▸ DESCRIPTION OF THE TASK
Reproduce every record below exactly as it appears.

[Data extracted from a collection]

########

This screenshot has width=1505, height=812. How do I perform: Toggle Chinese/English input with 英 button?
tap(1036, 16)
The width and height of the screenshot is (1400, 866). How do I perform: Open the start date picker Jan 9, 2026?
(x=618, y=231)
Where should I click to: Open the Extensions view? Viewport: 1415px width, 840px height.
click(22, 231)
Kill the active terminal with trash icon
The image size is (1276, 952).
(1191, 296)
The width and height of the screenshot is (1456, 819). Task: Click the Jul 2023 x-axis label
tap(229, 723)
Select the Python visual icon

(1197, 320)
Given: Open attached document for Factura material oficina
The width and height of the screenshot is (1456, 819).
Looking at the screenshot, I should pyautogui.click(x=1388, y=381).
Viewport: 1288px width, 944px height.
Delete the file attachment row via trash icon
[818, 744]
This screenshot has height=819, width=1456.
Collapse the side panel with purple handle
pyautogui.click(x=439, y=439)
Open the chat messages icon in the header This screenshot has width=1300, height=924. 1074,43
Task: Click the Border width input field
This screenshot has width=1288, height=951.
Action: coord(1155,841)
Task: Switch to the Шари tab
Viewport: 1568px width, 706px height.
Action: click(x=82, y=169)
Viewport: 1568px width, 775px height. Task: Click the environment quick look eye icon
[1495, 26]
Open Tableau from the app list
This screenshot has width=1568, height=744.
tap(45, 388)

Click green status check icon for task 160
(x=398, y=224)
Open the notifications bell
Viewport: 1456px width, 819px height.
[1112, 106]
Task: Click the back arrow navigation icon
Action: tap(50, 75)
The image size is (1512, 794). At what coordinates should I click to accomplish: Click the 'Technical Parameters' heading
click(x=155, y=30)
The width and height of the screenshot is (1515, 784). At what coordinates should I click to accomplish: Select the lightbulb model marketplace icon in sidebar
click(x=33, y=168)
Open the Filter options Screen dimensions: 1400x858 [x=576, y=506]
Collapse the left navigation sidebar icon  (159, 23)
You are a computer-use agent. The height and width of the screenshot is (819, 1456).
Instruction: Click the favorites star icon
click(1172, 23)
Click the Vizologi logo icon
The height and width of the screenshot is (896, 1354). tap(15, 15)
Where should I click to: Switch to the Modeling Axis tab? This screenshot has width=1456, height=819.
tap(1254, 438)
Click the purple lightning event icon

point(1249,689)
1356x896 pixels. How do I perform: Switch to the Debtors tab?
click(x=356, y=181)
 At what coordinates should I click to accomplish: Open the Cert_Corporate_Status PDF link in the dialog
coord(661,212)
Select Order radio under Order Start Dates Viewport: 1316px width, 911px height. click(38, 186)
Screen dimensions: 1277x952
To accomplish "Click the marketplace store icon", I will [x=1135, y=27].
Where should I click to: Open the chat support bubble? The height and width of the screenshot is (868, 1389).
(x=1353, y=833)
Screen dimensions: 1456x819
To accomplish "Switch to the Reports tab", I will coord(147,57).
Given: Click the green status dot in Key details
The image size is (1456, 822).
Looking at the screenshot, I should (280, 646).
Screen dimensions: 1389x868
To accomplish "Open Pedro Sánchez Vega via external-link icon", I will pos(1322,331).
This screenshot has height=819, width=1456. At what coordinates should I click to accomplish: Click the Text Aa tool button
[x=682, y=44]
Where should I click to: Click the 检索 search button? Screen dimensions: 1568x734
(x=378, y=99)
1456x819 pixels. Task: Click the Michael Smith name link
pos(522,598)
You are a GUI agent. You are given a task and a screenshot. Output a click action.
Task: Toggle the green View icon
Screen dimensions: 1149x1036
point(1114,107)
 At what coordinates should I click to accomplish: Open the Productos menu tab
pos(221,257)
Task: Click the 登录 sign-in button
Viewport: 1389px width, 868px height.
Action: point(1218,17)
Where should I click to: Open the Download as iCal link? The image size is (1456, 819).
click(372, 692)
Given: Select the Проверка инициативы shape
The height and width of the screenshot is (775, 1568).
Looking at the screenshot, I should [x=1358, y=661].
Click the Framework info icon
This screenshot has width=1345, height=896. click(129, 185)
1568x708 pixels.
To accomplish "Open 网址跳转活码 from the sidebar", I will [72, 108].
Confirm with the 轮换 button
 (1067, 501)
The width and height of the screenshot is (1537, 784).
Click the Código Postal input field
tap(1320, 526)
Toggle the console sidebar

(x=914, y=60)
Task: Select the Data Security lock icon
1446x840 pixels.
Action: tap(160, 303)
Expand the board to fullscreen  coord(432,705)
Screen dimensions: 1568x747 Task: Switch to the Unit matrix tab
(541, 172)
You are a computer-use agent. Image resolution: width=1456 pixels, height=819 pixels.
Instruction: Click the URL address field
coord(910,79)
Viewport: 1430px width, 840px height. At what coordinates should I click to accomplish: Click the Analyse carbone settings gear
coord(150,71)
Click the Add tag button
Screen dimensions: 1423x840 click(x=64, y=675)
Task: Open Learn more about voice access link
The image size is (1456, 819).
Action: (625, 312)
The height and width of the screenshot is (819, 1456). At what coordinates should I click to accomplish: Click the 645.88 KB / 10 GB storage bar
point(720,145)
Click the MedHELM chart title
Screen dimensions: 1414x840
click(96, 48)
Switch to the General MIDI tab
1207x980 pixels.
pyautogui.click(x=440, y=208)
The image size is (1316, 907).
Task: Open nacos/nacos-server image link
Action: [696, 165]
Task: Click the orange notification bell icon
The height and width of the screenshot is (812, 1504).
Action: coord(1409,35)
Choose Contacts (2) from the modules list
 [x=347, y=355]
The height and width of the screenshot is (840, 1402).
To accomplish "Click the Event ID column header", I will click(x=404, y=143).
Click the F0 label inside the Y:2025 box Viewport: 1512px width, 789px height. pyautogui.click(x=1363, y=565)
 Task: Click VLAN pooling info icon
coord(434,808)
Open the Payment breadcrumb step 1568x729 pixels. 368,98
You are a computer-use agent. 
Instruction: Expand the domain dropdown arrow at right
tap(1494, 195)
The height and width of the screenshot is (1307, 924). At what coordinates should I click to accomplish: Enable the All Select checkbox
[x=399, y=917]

########

▸ EXERCISE RESULT
This screenshot has width=1505, height=812. How do I perform: Toggle Chinese/English input with 英 button?
tap(1036, 16)
The width and height of the screenshot is (1400, 866). How do I perform: Open the start date picker Jan 9, 2026?
(x=618, y=231)
Where should I click to: Open the Extensions view? Viewport: 1415px width, 840px height.
click(22, 231)
Kill the active terminal with trash icon
The image size is (1276, 952).
(1191, 296)
The width and height of the screenshot is (1456, 819). Task: Click the Jul 2023 x-axis label
tap(229, 723)
Select the Python visual icon

(1197, 320)
Given: Open attached document for Factura material oficina
The width and height of the screenshot is (1456, 819).
Looking at the screenshot, I should pyautogui.click(x=1388, y=381).
Viewport: 1288px width, 944px height.
Delete the file attachment row via trash icon
[818, 744]
This screenshot has height=819, width=1456.
Collapse the side panel with purple handle
pyautogui.click(x=439, y=439)
Open the chat messages icon in the header This screenshot has width=1300, height=924. 1074,43
Task: Click the Border width input field
This screenshot has width=1288, height=951.
Action: coord(1155,841)
Task: Switch to the Шари tab
Viewport: 1568px width, 706px height.
Action: click(x=82, y=169)
Viewport: 1568px width, 775px height. Task: Click the environment quick look eye icon
[1495, 26]
Open Tableau from the app list
This screenshot has width=1568, height=744.
tap(45, 388)

Click green status check icon for task 160
(x=398, y=224)
Open the notifications bell
Viewport: 1456px width, 819px height.
[1112, 106]
Task: Click the back arrow navigation icon
Action: tap(50, 75)
The image size is (1512, 794). At what coordinates should I click to accomplish: Click the 'Technical Parameters' heading
click(x=155, y=30)
The width and height of the screenshot is (1515, 784). At what coordinates should I click to accomplish: Select the lightbulb model marketplace icon in sidebar
click(x=33, y=168)
Open the Filter options Screen dimensions: 1400x858 [x=576, y=506]
Collapse the left navigation sidebar icon  (159, 23)
You are a computer-use agent. The height and width of the screenshot is (819, 1456).
Instruction: Click the favorites star icon
click(1172, 23)
Click the Vizologi logo icon
The height and width of the screenshot is (896, 1354). tap(15, 15)
Where should I click to: Switch to the Modeling Axis tab? This screenshot has width=1456, height=819.
tap(1254, 438)
Click the purple lightning event icon

point(1249,689)
1356x896 pixels. How do I perform: Switch to the Debtors tab?
click(x=356, y=181)
 At what coordinates should I click to accomplish: Open the Cert_Corporate_Status PDF link in the dialog
coord(661,212)
Select Order radio under Order Start Dates Viewport: 1316px width, 911px height. click(38, 186)
Screen dimensions: 1277x952
To accomplish "Click the marketplace store icon", I will [x=1135, y=27].
Where should I click to: Open the chat support bubble? The height and width of the screenshot is (868, 1389).
(x=1353, y=833)
Screen dimensions: 1456x819
To accomplish "Switch to the Reports tab", I will coord(147,57).
Given: Click the green status dot in Key details
The image size is (1456, 822).
Looking at the screenshot, I should (280, 646).
Screen dimensions: 1389x868
To accomplish "Open Pedro Sánchez Vega via external-link icon", I will pos(1322,331).
This screenshot has height=819, width=1456. At what coordinates should I click to accomplish: Click the Text Aa tool button
[x=682, y=44]
Where should I click to: Click the 检索 search button? Screen dimensions: 1568x734
(x=378, y=99)
1456x819 pixels. Task: Click the Michael Smith name link
pos(522,598)
You are a GUI agent. You are given a task and a screenshot. Output a click action.
Task: Toggle the green View icon
Screen dimensions: 1149x1036
point(1114,107)
 At what coordinates should I click to accomplish: Open the Productos menu tab
pos(221,257)
Task: Click the 登录 sign-in button
Viewport: 1389px width, 868px height.
Action: point(1218,17)
Where should I click to: Open the Download as iCal link? The image size is (1456, 819).
click(372, 692)
Given: Select the Проверка инициативы shape
The height and width of the screenshot is (775, 1568).
Looking at the screenshot, I should [x=1358, y=661].
Click the Framework info icon
This screenshot has width=1345, height=896. click(129, 185)
1568x708 pixels.
To accomplish "Open 网址跳转活码 from the sidebar", I will [72, 108].
Confirm with the 轮换 button
 (1067, 501)
The width and height of the screenshot is (1537, 784).
Click the Código Postal input field
tap(1320, 526)
Toggle the console sidebar

(x=914, y=60)
Task: Select the Data Security lock icon
1446x840 pixels.
Action: tap(160, 303)
Expand the board to fullscreen  coord(432,705)
Screen dimensions: 1568x747 Task: Switch to the Unit matrix tab
(541, 172)
You are a computer-use agent. Image resolution: width=1456 pixels, height=819 pixels.
Instruction: Click the URL address field
coord(910,79)
Viewport: 1430px width, 840px height. At what coordinates should I click to accomplish: Click the Analyse carbone settings gear
coord(150,71)
Click the Add tag button
Screen dimensions: 1423x840 click(x=64, y=675)
Task: Open Learn more about voice access link
The image size is (1456, 819).
Action: (625, 312)
The height and width of the screenshot is (819, 1456). At what coordinates should I click to accomplish: Click the 645.88 KB / 10 GB storage bar
point(720,145)
Click the MedHELM chart title
Screen dimensions: 1414x840
click(96, 48)
Switch to the General MIDI tab
1207x980 pixels.
pyautogui.click(x=440, y=208)
The image size is (1316, 907).
Task: Open nacos/nacos-server image link
Action: [696, 165]
Task: Click the orange notification bell icon
The height and width of the screenshot is (812, 1504).
Action: coord(1409,35)
Choose Contacts (2) from the modules list
 [x=347, y=355]
The height and width of the screenshot is (840, 1402).
To accomplish "Click the Event ID column header", I will click(x=404, y=143).
Click the F0 label inside the Y:2025 box Viewport: 1512px width, 789px height. pyautogui.click(x=1363, y=565)
 Task: Click VLAN pooling info icon
coord(434,808)
Open the Payment breadcrumb step 1568x729 pixels. 368,98
You are a computer-use agent. 
Instruction: Expand the domain dropdown arrow at right
tap(1494, 195)
The height and width of the screenshot is (1307, 924). At what coordinates should I click to accomplish: Enable the All Select checkbox
[x=399, y=917]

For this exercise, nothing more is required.